EXERCISE AIM: Retype all the records with nothing changed.
** Opening RECORDS SUPPLIED block **
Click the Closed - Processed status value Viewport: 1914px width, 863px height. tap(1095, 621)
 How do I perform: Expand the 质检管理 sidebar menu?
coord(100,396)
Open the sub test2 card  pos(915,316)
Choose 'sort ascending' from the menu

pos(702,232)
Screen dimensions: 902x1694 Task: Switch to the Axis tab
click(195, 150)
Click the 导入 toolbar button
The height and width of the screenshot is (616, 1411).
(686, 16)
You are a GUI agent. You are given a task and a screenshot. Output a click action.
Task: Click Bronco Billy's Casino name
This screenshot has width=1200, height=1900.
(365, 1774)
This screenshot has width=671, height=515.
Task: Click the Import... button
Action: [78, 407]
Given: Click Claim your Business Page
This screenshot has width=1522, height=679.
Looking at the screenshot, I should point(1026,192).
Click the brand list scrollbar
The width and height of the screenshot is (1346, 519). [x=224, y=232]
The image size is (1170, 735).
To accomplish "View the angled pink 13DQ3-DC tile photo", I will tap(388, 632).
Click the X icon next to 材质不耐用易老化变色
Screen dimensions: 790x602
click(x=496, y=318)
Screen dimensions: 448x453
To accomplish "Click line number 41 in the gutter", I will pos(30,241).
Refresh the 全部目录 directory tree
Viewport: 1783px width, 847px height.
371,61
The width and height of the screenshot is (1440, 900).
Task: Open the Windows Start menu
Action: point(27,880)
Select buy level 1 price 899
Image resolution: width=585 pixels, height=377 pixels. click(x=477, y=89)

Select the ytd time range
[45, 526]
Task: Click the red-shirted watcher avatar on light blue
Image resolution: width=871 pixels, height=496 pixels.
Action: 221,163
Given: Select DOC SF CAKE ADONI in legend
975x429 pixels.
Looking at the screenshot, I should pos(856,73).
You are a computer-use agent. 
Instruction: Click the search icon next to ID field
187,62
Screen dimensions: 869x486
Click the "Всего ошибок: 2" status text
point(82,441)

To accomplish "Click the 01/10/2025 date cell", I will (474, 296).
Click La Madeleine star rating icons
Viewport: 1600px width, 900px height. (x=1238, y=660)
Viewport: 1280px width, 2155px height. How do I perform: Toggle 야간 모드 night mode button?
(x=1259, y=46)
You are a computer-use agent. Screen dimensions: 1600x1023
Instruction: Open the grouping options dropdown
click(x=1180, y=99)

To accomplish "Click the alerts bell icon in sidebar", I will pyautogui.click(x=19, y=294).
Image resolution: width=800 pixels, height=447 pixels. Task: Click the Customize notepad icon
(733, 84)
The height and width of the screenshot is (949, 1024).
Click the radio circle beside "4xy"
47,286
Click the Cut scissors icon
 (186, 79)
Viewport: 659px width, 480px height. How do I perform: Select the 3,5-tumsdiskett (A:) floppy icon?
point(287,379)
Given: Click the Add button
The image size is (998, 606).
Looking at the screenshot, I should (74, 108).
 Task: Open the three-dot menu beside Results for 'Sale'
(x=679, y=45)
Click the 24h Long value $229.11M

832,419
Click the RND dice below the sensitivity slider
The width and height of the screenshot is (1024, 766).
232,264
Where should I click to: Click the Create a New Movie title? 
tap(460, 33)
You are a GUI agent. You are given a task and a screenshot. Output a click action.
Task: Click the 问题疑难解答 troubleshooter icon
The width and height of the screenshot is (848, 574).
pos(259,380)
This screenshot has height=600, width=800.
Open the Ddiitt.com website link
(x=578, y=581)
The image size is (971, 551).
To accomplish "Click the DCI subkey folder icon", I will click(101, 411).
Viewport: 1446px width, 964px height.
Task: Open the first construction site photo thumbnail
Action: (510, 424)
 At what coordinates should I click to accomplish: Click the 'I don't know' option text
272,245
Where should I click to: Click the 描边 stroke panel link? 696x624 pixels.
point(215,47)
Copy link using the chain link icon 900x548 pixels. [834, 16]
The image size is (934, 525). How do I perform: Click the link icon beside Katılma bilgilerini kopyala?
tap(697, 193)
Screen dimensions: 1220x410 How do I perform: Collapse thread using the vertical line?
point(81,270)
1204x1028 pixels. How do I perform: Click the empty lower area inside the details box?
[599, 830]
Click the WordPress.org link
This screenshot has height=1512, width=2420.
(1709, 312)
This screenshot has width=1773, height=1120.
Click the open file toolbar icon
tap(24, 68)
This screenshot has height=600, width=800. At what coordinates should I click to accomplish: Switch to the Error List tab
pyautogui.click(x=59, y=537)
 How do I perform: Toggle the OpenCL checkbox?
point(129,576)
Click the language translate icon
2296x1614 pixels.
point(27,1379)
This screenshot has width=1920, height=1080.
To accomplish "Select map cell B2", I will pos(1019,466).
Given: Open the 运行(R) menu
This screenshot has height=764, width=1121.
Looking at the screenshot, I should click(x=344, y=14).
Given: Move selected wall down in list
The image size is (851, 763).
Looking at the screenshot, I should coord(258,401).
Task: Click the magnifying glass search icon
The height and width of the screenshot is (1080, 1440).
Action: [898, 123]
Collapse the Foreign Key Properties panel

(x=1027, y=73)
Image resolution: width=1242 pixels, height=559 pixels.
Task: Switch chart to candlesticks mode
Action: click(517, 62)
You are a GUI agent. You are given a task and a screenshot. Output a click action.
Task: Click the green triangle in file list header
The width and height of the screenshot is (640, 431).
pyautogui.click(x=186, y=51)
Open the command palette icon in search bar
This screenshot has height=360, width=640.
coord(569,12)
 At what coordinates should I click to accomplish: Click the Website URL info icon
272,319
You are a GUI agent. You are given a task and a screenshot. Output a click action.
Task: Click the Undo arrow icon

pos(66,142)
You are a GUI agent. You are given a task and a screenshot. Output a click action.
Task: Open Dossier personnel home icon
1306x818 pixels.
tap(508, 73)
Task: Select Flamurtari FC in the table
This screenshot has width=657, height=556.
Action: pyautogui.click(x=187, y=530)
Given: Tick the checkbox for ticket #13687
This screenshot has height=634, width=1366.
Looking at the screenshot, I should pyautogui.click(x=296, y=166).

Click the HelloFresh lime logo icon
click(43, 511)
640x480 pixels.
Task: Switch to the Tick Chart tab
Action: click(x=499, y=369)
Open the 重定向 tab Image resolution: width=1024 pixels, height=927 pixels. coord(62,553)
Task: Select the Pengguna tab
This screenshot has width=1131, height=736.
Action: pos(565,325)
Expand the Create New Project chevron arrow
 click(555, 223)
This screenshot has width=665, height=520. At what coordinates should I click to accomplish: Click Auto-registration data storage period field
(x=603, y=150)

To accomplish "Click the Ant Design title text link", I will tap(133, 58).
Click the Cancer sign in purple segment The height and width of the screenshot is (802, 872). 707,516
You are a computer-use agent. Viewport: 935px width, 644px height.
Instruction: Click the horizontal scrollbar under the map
** Closing RECORDS SUPPLIED block **
ANSWER TO THIS PROBLEM:
Click the Closed - Processed status value Viewport: 1914px width, 863px height. tap(1095, 621)
 How do I perform: Expand the 质检管理 sidebar menu?
coord(100,396)
Open the sub test2 card  pos(915,316)
Choose 'sort ascending' from the menu

pos(702,232)
Screen dimensions: 902x1694 Task: Switch to the Axis tab
click(195, 150)
Click the 导入 toolbar button
The height and width of the screenshot is (616, 1411).
(686, 16)
You are a GUI agent. You are given a task and a screenshot. Output a click action.
Task: Click Bronco Billy's Casino name
This screenshot has width=1200, height=1900.
(365, 1774)
This screenshot has width=671, height=515.
Task: Click the Import... button
Action: [78, 407]
Given: Click Claim your Business Page
This screenshot has width=1522, height=679.
Looking at the screenshot, I should point(1026,192).
Click the brand list scrollbar
The width and height of the screenshot is (1346, 519). [x=224, y=232]
The image size is (1170, 735).
To accomplish "View the angled pink 13DQ3-DC tile photo", I will tap(388, 632).
Click the X icon next to 材质不耐用易老化变色
Screen dimensions: 790x602
click(x=496, y=318)
Screen dimensions: 448x453
To accomplish "Click line number 41 in the gutter", I will pos(30,241).
Refresh the 全部目录 directory tree
Viewport: 1783px width, 847px height.
371,61
The width and height of the screenshot is (1440, 900).
Task: Open the Windows Start menu
Action: point(27,880)
Select buy level 1 price 899
Image resolution: width=585 pixels, height=377 pixels. click(x=477, y=89)

Select the ytd time range
[45, 526]
Task: Click the red-shirted watcher avatar on light blue
Image resolution: width=871 pixels, height=496 pixels.
Action: 221,163
Given: Select DOC SF CAKE ADONI in legend
975x429 pixels.
Looking at the screenshot, I should pos(856,73).
You are a computer-use agent. 
Instruction: Click the search icon next to ID field
187,62
Screen dimensions: 869x486
Click the "Всего ошибок: 2" status text
point(82,441)

To accomplish "Click the 01/10/2025 date cell", I will (474, 296).
Click La Madeleine star rating icons
Viewport: 1600px width, 900px height. (x=1238, y=660)
Viewport: 1280px width, 2155px height. How do I perform: Toggle 야간 모드 night mode button?
(x=1259, y=46)
You are a computer-use agent. Screen dimensions: 1600x1023
Instruction: Open the grouping options dropdown
click(x=1180, y=99)

To accomplish "Click the alerts bell icon in sidebar", I will pyautogui.click(x=19, y=294).
Image resolution: width=800 pixels, height=447 pixels. Task: Click the Customize notepad icon
(733, 84)
The height and width of the screenshot is (949, 1024).
Click the radio circle beside "4xy"
47,286
Click the Cut scissors icon
 (186, 79)
Viewport: 659px width, 480px height. How do I perform: Select the 3,5-tumsdiskett (A:) floppy icon?
point(287,379)
Given: Click the Add button
The image size is (998, 606).
Looking at the screenshot, I should (74, 108).
 Task: Open the three-dot menu beside Results for 'Sale'
(x=679, y=45)
Click the 24h Long value $229.11M

832,419
Click the RND dice below the sensitivity slider
The width and height of the screenshot is (1024, 766).
232,264
Where should I click to: Click the Create a New Movie title? 
tap(460, 33)
You are a GUI agent. You are given a task and a screenshot. Output a click action.
Task: Click the 问题疑难解答 troubleshooter icon
The width and height of the screenshot is (848, 574).
pos(259,380)
This screenshot has height=600, width=800.
Open the Ddiitt.com website link
(x=578, y=581)
The image size is (971, 551).
To accomplish "Click the DCI subkey folder icon", I will click(101, 411).
Viewport: 1446px width, 964px height.
Task: Open the first construction site photo thumbnail
Action: (510, 424)
 At what coordinates should I click to accomplish: Click the 'I don't know' option text
272,245
Where should I click to: Click the 描边 stroke panel link? 696x624 pixels.
point(215,47)
Copy link using the chain link icon 900x548 pixels. [834, 16]
The image size is (934, 525). How do I perform: Click the link icon beside Katılma bilgilerini kopyala?
tap(697, 193)
Screen dimensions: 1220x410 How do I perform: Collapse thread using the vertical line?
point(81,270)
1204x1028 pixels. How do I perform: Click the empty lower area inside the details box?
[599, 830]
Click the WordPress.org link
This screenshot has height=1512, width=2420.
(1709, 312)
This screenshot has width=1773, height=1120.
Click the open file toolbar icon
tap(24, 68)
This screenshot has height=600, width=800. At what coordinates should I click to accomplish: Switch to the Error List tab
pyautogui.click(x=59, y=537)
 How do I perform: Toggle the OpenCL checkbox?
point(129,576)
Click the language translate icon
2296x1614 pixels.
point(27,1379)
This screenshot has width=1920, height=1080.
To accomplish "Select map cell B2", I will pos(1019,466).
Given: Open the 运行(R) menu
This screenshot has height=764, width=1121.
Looking at the screenshot, I should click(x=344, y=14).
Given: Move selected wall down in list
The image size is (851, 763).
Looking at the screenshot, I should coord(258,401).
Task: Click the magnifying glass search icon
The height and width of the screenshot is (1080, 1440).
Action: [898, 123]
Collapse the Foreign Key Properties panel

(x=1027, y=73)
Image resolution: width=1242 pixels, height=559 pixels.
Task: Switch chart to candlesticks mode
Action: click(517, 62)
You are a GUI agent. You are given a task and a screenshot. Output a click action.
Task: Click the green triangle in file list header
The width and height of the screenshot is (640, 431).
pyautogui.click(x=186, y=51)
Open the command palette icon in search bar
This screenshot has height=360, width=640.
coord(569,12)
 At what coordinates should I click to accomplish: Click the Website URL info icon
272,319
You are a GUI agent. You are given a task and a screenshot. Output a click action.
Task: Click the Undo arrow icon

pos(66,142)
You are a GUI agent. You are given a task and a screenshot. Output a click action.
Task: Open Dossier personnel home icon
1306x818 pixels.
tap(508, 73)
Task: Select Flamurtari FC in the table
This screenshot has width=657, height=556.
Action: pyautogui.click(x=187, y=530)
Given: Tick the checkbox for ticket #13687
This screenshot has height=634, width=1366.
Looking at the screenshot, I should pyautogui.click(x=296, y=166).

Click the HelloFresh lime logo icon
click(43, 511)
640x480 pixels.
Task: Switch to the Tick Chart tab
Action: click(x=499, y=369)
Open the 重定向 tab Image resolution: width=1024 pixels, height=927 pixels. coord(62,553)
Task: Select the Pengguna tab
This screenshot has width=1131, height=736.
Action: pos(565,325)
Expand the Create New Project chevron arrow
 click(555, 223)
This screenshot has width=665, height=520. At what coordinates should I click to accomplish: Click Auto-registration data storage period field
(x=603, y=150)

To accomplish "Click the Ant Design title text link", I will tap(133, 58).
Click the Cancer sign in purple segment The height and width of the screenshot is (802, 872). 707,516
You are a computer-use agent. Viewport: 935px width, 644px height.
Instruction: Click the horizontal scrollbar under the map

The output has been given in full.